Meriden seeking applications for community grants 

Meriden seeking applications for community grants 

reporter photo

MERIDEN — The city is soliciting proposals from non-profits and city departments for its 45th annual Community Development Block Grant program.

The program doles out grant money, given to the city every year by the U.S. Department of Housing and Urban Development, to local agencies and departments for projects and services that seek to benefit low and moderate-income residents.

“It helps fund a lot of social services that we see a need for that are run by the nonprofits that apply,” said Matt Sarcione, community development administrator. Some of the money is also used by the city to repair sidewalks in areas of downtown.

The city began soliciting proposals on Jan. 24 and the application process will close on Feb. 20, Sarcione said. The City Council’s Human Resources Committee will collaborate with city staff to make recommendations for grant recipients to the full City Council, which will then vote on the committee’s recommendations. Any organization that applies for a grant will be required to attend a March 6 public hearing.

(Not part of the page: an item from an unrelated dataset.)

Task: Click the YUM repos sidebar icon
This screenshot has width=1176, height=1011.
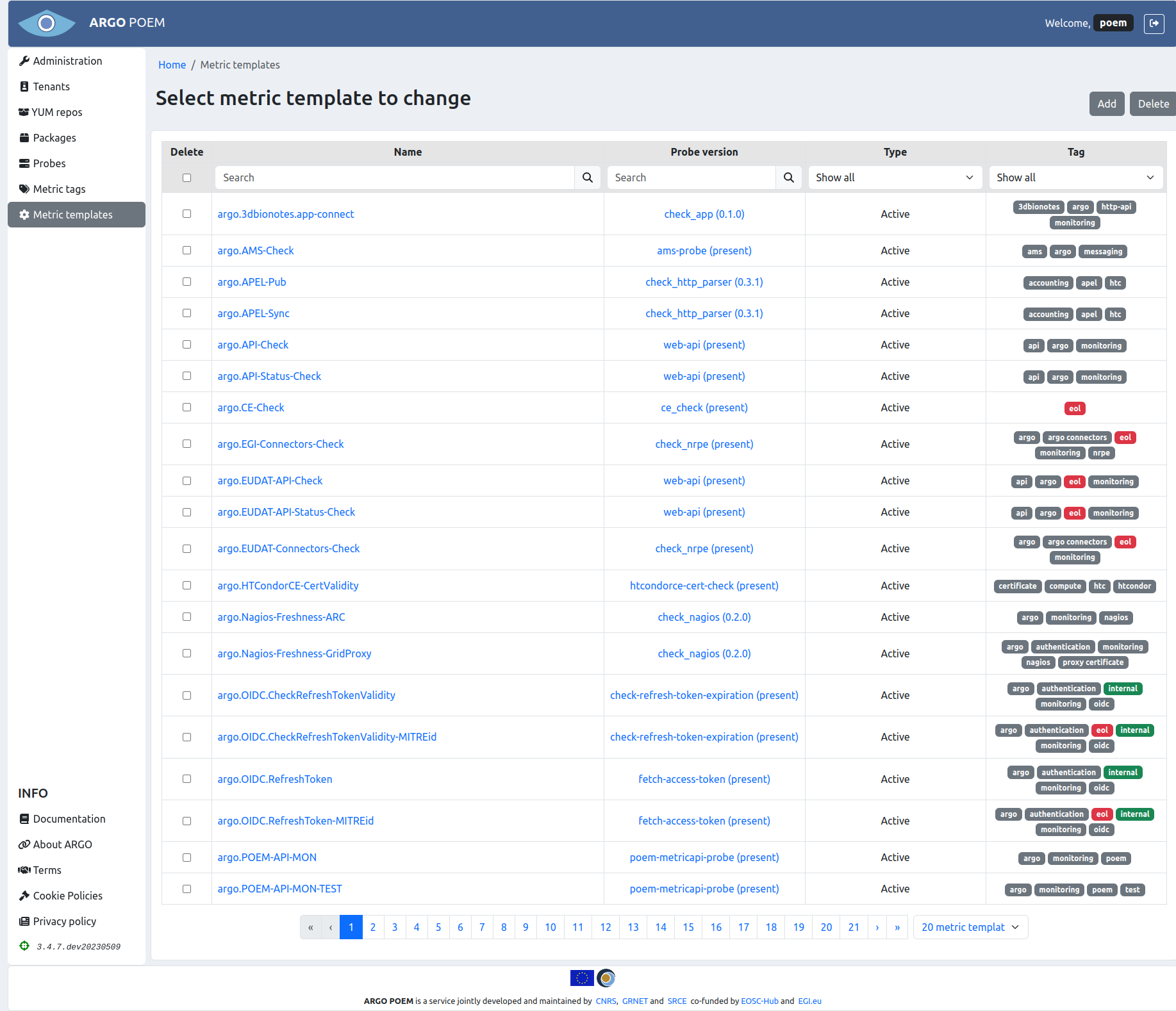Action: pyautogui.click(x=23, y=111)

Last year, the city awarded slightly more than $1 million in grants through the program. Sarcione said that because HUD doesn’t notify the city how much money it will receive until after the recipients are identified, local officials have to assume Meriden will receive the same level of funding from the previous year while having a plan in place to adjust the grant totals if funding ultimately exceeds or falls below the assumed amount. 

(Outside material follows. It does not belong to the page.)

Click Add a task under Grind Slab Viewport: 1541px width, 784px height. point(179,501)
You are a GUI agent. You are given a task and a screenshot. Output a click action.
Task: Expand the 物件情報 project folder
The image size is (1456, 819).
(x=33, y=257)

The city usually gives awards to about 30 to 40 recipients every year, about 20 to 25 of which are local nonprofits, Sarcione said. 

Of the $1 million in funding last year, 28 grants totaling $220,000 went to nonprofits, according to documents the city submitted to HUD. Other notable grants included $144,000 for inner city sidewalk replacements, $136,000 in loans to local businesses for facade improvements, and $108,000 for the city pay to off a loan previously received for the demolition of the former Factory H.